Faculty Spotlight: William Seaver

November 14, 2016

profile photo of William SeaverWilliam Seaver originally came to the Haslam College of Business in 1988 as a visiting professor from Virginia Tech. Later, he left academia to spend several years working in industry before returning to the University of Tennessee in 1993.

Seaver earned his bachelor’s and master’s of business administration degrees at the University of Texas, Austin, focusing on statistics and quantitative methods, and his PhD in statistics from Texas A&M. “I’ve been in and out of industry throughout my career, which brings a unique reality to my classes,” Seaver says. “I love to teach, and I also teach inside industry as a consultant.”

Currently, Seaver teaches only senior and graduate level courses at Haslam, including a class on time series analysis and a capstone course for undergraduates in business analytics and statistics. Seaver enjoys relaying current issues and real-life problems from industry to students. “Students in my classes get some good creative problems from an industry perspective,” he says. “I look for those types of ideas, because they help students succeed.”

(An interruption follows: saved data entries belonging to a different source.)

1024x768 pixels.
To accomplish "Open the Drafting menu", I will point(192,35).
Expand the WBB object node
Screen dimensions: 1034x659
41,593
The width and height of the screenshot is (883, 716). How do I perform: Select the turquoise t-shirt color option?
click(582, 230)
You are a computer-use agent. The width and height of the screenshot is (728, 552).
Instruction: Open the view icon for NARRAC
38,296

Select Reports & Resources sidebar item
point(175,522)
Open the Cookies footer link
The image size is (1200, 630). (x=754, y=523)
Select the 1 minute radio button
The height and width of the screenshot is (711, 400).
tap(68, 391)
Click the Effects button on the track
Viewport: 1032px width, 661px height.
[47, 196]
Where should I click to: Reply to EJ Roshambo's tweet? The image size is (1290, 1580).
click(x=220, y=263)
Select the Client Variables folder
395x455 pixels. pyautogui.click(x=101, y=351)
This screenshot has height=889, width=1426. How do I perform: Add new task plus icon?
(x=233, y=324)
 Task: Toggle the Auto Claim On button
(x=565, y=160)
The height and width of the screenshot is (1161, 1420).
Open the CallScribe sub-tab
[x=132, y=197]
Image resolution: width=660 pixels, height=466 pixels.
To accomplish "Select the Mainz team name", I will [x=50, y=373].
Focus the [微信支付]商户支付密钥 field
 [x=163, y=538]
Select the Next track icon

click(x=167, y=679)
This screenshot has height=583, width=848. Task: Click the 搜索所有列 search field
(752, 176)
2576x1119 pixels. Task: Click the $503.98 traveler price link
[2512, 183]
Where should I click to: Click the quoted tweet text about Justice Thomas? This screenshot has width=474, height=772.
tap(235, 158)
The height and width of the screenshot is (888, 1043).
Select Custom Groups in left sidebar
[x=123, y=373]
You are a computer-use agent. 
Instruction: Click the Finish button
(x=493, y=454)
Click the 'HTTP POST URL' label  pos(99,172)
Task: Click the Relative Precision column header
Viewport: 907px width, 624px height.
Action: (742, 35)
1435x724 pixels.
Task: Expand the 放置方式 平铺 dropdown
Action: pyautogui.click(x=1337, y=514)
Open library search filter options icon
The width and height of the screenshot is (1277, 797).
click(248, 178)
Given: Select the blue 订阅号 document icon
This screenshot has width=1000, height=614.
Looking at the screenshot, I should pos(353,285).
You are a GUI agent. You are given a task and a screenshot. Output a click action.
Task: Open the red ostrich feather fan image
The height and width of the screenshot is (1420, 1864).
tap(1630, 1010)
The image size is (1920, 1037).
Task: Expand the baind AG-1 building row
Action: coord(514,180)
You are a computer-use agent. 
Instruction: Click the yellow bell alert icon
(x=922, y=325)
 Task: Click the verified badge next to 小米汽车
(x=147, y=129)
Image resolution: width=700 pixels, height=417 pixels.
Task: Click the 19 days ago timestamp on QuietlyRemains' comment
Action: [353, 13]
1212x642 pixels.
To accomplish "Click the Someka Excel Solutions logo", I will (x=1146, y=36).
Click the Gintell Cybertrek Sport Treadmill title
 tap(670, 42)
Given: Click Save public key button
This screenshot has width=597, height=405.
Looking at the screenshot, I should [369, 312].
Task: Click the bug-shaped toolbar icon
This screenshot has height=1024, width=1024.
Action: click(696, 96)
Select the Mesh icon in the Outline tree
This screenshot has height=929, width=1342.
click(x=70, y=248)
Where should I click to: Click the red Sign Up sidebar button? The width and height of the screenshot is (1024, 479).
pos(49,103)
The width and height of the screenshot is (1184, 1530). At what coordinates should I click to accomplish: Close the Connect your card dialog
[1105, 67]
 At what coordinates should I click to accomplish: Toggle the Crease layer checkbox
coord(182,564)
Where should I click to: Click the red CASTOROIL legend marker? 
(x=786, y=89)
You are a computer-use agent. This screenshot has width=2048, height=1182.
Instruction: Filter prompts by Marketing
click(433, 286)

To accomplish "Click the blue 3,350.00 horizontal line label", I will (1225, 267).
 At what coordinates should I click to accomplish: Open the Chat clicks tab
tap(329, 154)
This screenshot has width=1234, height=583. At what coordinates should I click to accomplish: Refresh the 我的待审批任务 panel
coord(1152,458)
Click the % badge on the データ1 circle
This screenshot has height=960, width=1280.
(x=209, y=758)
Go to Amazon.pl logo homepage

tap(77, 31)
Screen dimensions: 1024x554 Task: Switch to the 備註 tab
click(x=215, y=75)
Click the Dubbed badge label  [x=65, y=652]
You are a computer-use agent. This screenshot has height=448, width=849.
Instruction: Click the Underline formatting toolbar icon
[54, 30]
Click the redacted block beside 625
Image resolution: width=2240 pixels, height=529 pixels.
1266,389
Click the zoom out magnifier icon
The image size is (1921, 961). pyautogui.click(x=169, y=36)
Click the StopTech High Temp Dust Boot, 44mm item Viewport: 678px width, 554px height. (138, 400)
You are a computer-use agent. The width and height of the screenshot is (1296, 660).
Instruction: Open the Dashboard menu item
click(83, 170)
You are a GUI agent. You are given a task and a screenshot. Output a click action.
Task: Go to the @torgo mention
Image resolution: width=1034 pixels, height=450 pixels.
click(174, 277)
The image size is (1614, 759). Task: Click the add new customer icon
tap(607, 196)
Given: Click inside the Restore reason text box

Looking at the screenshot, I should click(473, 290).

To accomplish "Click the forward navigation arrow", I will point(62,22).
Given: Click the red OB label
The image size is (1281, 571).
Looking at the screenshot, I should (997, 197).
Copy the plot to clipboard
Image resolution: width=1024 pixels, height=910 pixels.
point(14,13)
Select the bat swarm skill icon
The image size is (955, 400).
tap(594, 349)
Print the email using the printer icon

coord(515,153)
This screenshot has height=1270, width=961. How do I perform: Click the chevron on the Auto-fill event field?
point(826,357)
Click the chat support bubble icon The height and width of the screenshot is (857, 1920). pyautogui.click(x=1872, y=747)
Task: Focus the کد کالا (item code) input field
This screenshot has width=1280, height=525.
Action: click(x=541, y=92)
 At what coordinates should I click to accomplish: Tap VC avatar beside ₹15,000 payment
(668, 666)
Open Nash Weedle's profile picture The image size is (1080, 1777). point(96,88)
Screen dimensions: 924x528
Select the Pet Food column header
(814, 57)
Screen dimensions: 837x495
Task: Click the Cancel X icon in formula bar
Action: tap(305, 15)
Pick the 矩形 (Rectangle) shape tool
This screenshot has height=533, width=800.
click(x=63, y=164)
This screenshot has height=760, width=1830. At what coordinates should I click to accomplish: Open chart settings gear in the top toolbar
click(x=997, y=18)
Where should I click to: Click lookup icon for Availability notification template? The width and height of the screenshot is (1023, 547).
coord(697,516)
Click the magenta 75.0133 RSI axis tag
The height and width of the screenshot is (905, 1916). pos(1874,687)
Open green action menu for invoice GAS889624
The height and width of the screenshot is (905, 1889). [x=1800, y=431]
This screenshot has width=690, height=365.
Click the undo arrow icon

When it comes to research, Seaver specializes in finding patterns in data. “I do that over time and in static databases,” he says. “We call it data mining now, but I’ve been doing that same thing for forty years.” Seaver recently co-authored a paper on bank branch operational performance for Expert Systems with Applications and published an article in the Journal of Applied Statistics on time series analysis applied to employee turnover forecasting. “One of my specialties in patterns is fuzzy analysis, which captures the vagueness of patterns in current data, and a lot of our business analytics do not currently incorporate those kinds of technologies to find those patterns,” he says. “The banking paper we just finished uses that methodology to understand profiles of banks that are not mutually exclusive.”

Seaver enjoys his work too much to retire, at least for now. “I still enjoy teaching and seeing students catch a glimpse of how neat this stuff can be,” he says. “I often get appreciative letters from students, and that makes my day.”